## Spring 2017, problem 43

Determine all functions $f$ from the real numbers to the real numbers, different from the zero function, such that $f(x)f(y)=f(x-y)$ for all real numbers $x$ and $y$.

### Comments

Let $x=y$. Then $(f(x))^{2}=f(0)$.

On the other hand,

$f(x)f(0)=f(x)\iff f(x)(f(0)-1)=0.$

As $f(x)\not\equiv 0$ then $ f(0)=1$, and so $f(x) = \pm1$.

Claim: $ \not\exists x: f(x)= -1$.

Indeed, suppose $\exists x: f(x)=-1$. As $f(x)f(\frac{x}{2})=f(\frac{x}{2})$ we have $f(x)=1$, because $f(\frac{x}{2})\neq0$. A contradiction.

Hence, we conclude that $f(x)\equiv 1$.

Ex: $f(x)= (cos(x))^{2}+ (sin(x))^{2}$.

Assuming f(x) is differentiable, let's differentiate f(x)f(y) = f(x-y) with respect to x and y:

f'(x) f(y) = f'(x-y);

f(x) f'(y) = -f'(x-y)

which can be equated as: f'(x)/f(x) = -f'(y)/f(y) = A (where A is any real constant). Integrating this differential equation now produces:

ln|f(x)| = Ax + B => f(x) = exp{Ax + B}.

Taking x = y = 0, we can determine an initial condition for f(x) above: f(0)f(0) = f (0 - 0) => f(0)^2 = f(0) => f(0) = 0 or 1. Checking these into our solution for f(x) yields:

0 = e^B (not permissible), 1 = e^B => B = 0 (permissible)

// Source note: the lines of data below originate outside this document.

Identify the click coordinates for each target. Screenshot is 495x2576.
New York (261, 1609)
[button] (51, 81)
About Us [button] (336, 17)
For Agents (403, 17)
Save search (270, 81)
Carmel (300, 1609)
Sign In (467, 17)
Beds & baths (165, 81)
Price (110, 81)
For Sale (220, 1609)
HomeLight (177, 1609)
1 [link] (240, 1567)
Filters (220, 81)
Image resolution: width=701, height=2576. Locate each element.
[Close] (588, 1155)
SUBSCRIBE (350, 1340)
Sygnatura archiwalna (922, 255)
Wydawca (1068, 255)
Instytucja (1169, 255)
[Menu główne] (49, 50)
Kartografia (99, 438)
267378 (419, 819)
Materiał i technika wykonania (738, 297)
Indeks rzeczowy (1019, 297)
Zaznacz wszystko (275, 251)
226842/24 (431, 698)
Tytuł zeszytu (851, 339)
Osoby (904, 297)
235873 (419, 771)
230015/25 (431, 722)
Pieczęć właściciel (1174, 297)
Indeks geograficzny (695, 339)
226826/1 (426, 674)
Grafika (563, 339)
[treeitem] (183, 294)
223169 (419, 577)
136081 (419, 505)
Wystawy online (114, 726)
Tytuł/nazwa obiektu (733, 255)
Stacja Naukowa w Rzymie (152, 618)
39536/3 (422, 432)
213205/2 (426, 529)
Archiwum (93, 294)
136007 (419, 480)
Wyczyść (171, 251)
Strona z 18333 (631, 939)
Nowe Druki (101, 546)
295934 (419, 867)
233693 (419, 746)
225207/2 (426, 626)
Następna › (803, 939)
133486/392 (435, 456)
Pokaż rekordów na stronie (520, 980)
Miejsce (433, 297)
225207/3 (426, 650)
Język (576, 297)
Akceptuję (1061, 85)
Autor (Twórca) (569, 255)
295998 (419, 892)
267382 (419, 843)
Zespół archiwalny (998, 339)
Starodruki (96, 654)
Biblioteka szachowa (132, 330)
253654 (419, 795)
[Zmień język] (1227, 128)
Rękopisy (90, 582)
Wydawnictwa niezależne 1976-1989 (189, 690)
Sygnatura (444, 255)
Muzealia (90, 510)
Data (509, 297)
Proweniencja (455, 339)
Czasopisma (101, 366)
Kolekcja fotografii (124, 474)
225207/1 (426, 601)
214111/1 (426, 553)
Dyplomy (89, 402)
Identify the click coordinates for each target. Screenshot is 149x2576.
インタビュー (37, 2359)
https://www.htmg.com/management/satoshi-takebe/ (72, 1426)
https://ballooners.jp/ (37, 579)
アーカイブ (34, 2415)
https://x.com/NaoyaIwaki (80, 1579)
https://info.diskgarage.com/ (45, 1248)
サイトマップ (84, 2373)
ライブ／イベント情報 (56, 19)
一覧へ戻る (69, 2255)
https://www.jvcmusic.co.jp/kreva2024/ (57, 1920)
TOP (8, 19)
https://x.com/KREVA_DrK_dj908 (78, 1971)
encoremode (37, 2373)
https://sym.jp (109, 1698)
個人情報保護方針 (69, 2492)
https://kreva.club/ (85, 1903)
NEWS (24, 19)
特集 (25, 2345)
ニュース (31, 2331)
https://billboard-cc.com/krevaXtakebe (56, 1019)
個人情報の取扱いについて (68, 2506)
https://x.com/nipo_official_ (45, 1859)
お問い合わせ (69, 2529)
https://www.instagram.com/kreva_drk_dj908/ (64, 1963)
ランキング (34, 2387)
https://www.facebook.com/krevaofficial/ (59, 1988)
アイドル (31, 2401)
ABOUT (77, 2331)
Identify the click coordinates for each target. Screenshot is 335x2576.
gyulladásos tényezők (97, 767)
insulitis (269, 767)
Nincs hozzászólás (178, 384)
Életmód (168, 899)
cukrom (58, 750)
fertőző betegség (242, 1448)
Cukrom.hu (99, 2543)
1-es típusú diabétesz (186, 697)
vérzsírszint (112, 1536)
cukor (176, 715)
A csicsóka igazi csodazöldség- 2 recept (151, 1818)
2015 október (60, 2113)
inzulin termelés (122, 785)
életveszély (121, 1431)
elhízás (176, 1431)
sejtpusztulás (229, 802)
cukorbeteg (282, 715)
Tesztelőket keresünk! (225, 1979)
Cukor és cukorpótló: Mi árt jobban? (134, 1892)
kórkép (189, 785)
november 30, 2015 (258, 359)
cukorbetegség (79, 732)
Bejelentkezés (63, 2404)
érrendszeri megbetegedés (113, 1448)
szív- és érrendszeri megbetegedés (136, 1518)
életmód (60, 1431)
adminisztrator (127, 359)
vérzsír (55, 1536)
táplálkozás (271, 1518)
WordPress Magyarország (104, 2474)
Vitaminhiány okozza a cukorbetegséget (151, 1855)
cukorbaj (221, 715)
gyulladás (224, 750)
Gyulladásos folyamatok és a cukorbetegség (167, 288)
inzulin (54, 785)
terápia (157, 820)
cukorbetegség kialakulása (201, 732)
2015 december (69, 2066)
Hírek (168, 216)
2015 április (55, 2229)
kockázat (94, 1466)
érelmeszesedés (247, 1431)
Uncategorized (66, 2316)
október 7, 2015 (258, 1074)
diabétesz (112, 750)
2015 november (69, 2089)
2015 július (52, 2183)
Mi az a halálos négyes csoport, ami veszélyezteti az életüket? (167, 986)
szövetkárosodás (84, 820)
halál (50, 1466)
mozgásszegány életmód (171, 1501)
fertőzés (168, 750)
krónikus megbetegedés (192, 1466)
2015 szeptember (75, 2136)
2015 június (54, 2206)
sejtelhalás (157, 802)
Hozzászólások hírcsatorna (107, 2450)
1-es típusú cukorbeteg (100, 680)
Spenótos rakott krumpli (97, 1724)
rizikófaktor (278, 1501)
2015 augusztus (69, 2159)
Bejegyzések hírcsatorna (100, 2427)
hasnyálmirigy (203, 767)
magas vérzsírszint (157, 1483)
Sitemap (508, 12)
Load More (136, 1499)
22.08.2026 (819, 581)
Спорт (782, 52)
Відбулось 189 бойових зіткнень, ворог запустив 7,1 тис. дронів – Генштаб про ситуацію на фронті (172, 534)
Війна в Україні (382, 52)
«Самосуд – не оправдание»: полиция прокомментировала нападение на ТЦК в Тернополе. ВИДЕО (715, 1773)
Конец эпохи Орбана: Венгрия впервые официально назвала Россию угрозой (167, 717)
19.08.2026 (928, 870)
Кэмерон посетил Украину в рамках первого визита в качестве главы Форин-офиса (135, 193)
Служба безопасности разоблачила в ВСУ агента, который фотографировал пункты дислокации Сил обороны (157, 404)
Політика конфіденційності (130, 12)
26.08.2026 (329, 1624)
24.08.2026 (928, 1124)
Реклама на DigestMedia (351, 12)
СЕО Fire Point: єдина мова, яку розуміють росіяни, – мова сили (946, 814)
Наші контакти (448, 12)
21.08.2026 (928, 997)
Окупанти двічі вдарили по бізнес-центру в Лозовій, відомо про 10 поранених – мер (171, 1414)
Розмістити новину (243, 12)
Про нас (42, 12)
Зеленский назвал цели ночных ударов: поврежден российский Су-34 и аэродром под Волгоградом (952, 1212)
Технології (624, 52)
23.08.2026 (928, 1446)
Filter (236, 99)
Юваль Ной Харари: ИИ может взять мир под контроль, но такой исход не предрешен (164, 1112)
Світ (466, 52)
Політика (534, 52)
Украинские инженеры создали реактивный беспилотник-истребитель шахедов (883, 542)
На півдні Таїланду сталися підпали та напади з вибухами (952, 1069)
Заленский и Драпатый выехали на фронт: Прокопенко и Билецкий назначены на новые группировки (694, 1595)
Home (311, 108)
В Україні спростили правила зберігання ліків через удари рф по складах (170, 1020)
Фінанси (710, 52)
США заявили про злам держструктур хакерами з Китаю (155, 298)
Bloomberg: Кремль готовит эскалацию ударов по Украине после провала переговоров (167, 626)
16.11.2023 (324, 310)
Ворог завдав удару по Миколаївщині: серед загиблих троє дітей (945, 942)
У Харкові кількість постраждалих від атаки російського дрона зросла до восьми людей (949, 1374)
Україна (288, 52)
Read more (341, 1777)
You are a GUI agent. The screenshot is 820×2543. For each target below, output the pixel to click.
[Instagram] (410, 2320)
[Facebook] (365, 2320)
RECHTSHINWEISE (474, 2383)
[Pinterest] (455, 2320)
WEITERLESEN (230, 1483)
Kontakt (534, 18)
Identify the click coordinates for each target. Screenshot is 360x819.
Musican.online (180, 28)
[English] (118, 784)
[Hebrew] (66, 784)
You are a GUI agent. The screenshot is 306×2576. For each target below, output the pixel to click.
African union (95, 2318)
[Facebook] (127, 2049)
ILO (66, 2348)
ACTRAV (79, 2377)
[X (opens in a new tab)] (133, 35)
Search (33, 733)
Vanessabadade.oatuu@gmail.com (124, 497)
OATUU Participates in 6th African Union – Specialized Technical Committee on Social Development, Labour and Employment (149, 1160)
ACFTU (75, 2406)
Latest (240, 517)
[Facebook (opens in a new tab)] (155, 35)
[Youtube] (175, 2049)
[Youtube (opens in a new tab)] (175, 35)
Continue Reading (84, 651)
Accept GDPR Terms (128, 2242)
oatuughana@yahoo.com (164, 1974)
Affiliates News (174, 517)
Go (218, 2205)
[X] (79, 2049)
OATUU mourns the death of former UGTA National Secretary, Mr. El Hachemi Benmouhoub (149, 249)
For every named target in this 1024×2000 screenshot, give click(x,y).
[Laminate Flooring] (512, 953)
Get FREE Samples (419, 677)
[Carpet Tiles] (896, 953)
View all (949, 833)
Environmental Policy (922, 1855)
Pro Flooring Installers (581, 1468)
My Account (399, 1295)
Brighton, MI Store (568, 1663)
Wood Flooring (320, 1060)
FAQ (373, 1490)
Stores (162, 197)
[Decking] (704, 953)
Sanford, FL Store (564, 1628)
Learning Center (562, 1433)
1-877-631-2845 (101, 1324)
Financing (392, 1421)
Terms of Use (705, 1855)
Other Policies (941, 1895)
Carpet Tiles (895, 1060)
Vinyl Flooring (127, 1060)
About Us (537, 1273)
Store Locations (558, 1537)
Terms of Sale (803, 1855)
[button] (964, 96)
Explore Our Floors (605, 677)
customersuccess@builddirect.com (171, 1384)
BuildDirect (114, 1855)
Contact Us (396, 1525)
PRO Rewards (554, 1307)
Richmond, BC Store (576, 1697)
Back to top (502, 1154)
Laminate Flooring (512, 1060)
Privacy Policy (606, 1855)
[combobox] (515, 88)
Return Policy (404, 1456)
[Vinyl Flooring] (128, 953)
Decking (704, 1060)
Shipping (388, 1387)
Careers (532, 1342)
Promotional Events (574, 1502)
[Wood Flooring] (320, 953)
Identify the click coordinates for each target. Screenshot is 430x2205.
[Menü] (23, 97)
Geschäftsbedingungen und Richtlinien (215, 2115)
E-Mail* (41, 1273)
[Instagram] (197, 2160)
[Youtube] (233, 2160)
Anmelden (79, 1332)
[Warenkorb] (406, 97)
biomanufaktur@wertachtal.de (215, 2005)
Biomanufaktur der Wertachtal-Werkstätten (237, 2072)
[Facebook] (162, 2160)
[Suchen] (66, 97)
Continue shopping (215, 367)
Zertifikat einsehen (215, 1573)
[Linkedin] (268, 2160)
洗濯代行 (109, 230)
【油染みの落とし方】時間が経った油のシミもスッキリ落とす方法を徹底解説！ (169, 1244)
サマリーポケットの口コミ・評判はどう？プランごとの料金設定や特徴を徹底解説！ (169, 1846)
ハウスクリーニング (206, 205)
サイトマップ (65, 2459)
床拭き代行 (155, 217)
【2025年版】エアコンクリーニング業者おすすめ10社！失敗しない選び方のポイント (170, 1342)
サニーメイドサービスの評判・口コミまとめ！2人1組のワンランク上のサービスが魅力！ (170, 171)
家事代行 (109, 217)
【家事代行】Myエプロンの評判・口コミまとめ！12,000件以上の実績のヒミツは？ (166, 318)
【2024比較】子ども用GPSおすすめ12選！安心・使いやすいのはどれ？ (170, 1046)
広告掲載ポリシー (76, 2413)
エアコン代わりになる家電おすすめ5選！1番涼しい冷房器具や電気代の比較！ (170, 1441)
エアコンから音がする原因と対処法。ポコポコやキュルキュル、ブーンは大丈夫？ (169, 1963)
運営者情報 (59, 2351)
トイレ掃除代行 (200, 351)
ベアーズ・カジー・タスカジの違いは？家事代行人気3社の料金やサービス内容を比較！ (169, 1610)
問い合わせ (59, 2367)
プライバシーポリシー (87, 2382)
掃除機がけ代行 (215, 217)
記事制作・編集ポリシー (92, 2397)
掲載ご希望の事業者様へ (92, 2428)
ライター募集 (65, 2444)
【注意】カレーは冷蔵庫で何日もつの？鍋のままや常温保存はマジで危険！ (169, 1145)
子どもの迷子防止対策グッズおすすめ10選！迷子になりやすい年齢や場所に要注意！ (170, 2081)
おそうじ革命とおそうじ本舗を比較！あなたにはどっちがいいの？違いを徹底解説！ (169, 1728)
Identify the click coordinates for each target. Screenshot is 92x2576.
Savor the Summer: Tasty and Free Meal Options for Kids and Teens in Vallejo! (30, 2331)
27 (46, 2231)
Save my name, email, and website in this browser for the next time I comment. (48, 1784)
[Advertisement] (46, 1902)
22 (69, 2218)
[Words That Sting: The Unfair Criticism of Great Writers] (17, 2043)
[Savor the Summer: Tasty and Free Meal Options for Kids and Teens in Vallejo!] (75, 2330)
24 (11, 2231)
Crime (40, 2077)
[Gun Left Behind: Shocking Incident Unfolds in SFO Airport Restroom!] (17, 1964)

and thus the required set of functions is f(x) = e^Ax. Checking this solution against the original functional equation yields:

e^Ax * e^Ay = e^A(x-y) => e^A(x+y) = e^A(x-y) => Ax + Ay = Ax - Ay => Ay = -Ay

which forces A = 0. Ultimately, f(x) = e^0x = 1 is the only nonzero function that solves f(x)f(y) = f(x-y) for all real x & y.

Call $P(x,y)$ the given property above, $a$ with $f_a\neq0$ and $\alpha=f_0$,

$P(a,o)\Rightarrow~\alpha f_a=f_a\Rightarrow~\alpha=1,$

$P(x,x)\Rightarrow~f^2_x=\alpha\neq 0,$

$P(x,\frac x2)\Rightarrow~f_x.f_{\frac x2}=f_{\frac x2}\neq 0\Rightarrow~f_x=1$ which works

$f\equiv1$.